Alors que Martine Aubry déclare vouloir augmenter le budget public de la culture de 50 %, le reste des pays occidentaux se préoccupe surtout de la gestion de la dette publique. L'Amérique a peiné pour augmenter le plafond de sa dette et ne pas faire défaut, alors qu'en Europe, chacun ne se soucie plus désormais que de réduction de déficits. En France, la présidence de Jacques Chirac s'est terminée sur une baisse des déficits, alors que ceux-ci ont augmenté avec la présidence de Nicolas Sarkozy. Nombreux sont ceux qui n'ont pas compris comment cela s'est passé. Sur son blog, Le Chafouin se demande ainsi : "Nicolas Sarkozy a réussi le tour de force de doper le déficit public, tout en taillant dans les services publics et en ne diminuant pas les impôts. C’est à se demander où est passée la différence."

La question est intéressante. On peut essayer de trouver la réponse en auscultant les budgets votés, ainsi que les rapports d'exécution de la Cour des Comptes. Celle-ci a été présidée dernièrement par Philippe Séguin et Didier Migaud, deux personnalités que l'on ne peut soupçonner de complaisance à l'égard du pouvoir en place. En 2008, le solde budgétaire s'est bien plus dégradé que ce qui n'était prévu par le budget voté par le Parlement (une différence de 14,5 milliards d'euros). C'est le résultat de dépenses publiques plus fortes que prévues, et surtout, d'une hausse tant des transferts de l'Etat vers d'autres administrations publiques que des allègements d'impôts.
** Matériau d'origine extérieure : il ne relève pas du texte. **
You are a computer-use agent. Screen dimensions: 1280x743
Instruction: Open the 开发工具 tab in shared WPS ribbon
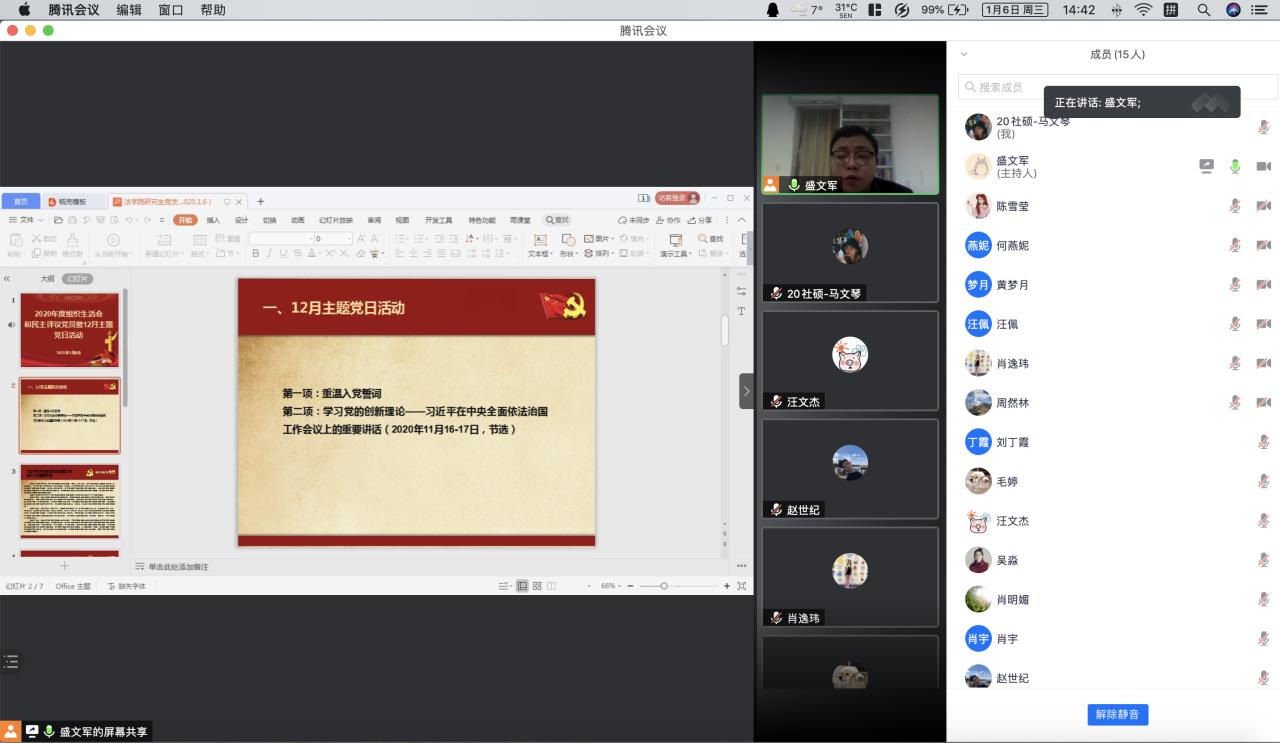tap(438, 220)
En 2009, le déficit de l'Etat s'est aggravé de façon spectaculaire, passant de 56 à 138 milliards. C'est le montant exécuté, dans le budget voté, il était encore plus important, visiblement le gouvernement a réussi à faire quelques économies au cours de l'année. Dans ce bond, on peut distinguer plusieurs causes : 22,9 milliards dues à des mesures fiscales anciennes et nouvelles, 24,3 milliards de recettes manquantes du fait de la dégradation brutale de l'économie, et 15,7 milliards de dépenses dues au plan de relance de l'économie. C'est une somme conséquente, et l'on se souvient qu'à cette époque, Barack Obama faisait pression sur les pays européens pour qu'ils mettent en œuvre une relance encore plus importante (le plan de relance américain fut bien plus massif en proportion).
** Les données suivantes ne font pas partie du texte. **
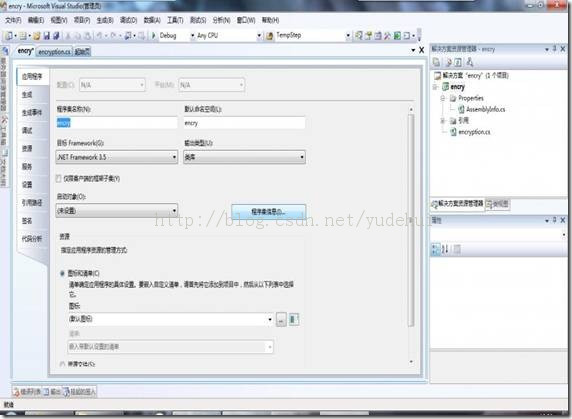Start debugging with the green play arrow
This screenshot has height=419, width=572.
pos(154,35)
L'année suivante, tant les recettes que les dépenses ont augmenté. L'augmentation des recettes de 2010 vient notamment des intérêts des prêts accordés aux banques. L'augmentation des dépenses provient du programme d'investissements d'avenir, ce qui correspond aux dépenses engendrées par le grand emprunt (qui n'est pas comptabilisé comme une recette à proprement parler). Au bout du compte, c'est quand même 10 milliards de déficits en plus.

C'est ainsi qu'on peut répondre à la question initiale. Si on a l'impression que le gouvernement taille dans les services publiques, les charges de fonctionnement courant ne sont toujours pas maîtrisées, ce qui montre que l'effort est insuffisant à ce niveau là. Contrairement à ce que l'on peut penser également, les impôts ont été diminués, avec toutes les mesures mises en places ces dernières années. D'après l'INSEE, le taux de prélèvements obligatoires des administrations publiques a constamment diminué depuis 2006, passant de 44 % du PIB à 41,6 %. En outre, la crise économique mondiale a eu un effet très réel sur les finances publiques, d'abord sur le manque à gagner colossal au niveau des recettes, ensuite sur les charges plus importantes, qu'elles soient mécaniques (augmentation des indemnisations de chômeurs) ou bien par politique contra-cyclique (le plan de relance).